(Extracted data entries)
-- Opening Marker --
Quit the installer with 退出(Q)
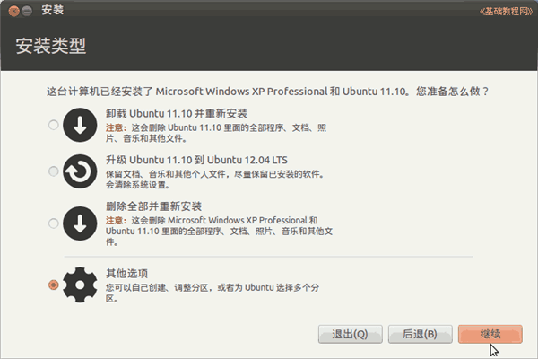538x359 pixels. pos(351,334)
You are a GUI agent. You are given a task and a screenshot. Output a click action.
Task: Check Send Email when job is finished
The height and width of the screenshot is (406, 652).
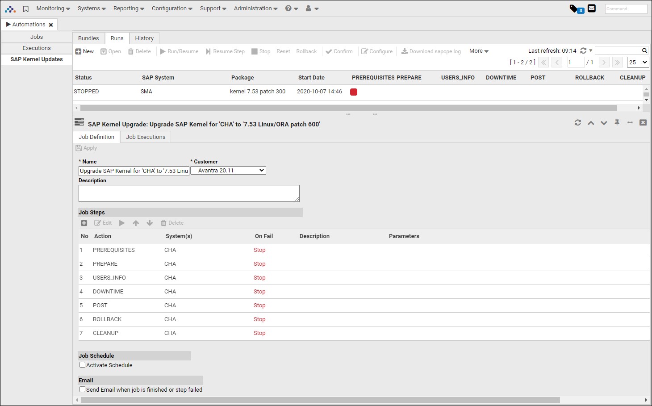pyautogui.click(x=82, y=389)
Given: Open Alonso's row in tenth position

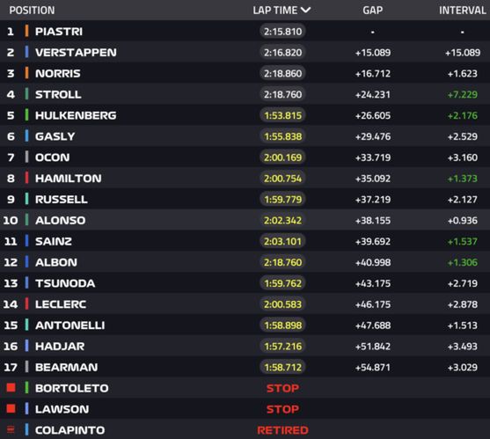Looking at the screenshot, I should [245, 220].
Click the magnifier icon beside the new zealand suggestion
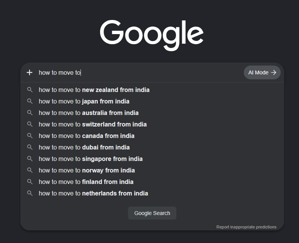The height and width of the screenshot is (243, 299). point(30,90)
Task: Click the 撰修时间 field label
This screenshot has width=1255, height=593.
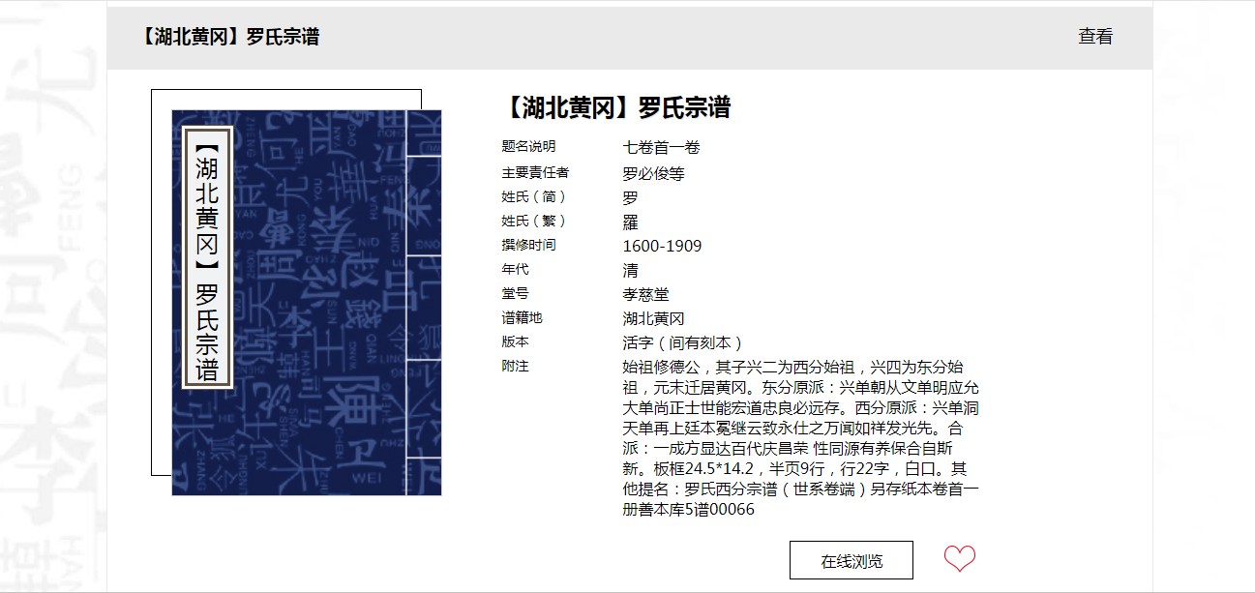Action: tap(528, 246)
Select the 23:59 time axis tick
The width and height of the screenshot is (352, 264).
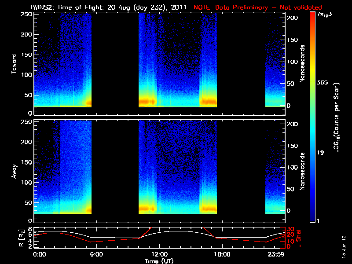(x=277, y=254)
-- Closing Marker --
If a line falls between the first line of the records above and the line containing "Task: Check Send Email when job is finished", inclusive, retype it exactly; leave pictures out.

Quit the installer with 退出(Q)
538x359 pixels. pos(351,334)
You are a GUI agent. You are given a task and a screenshot. Output a click action.
Task: Check Send Email when job is finished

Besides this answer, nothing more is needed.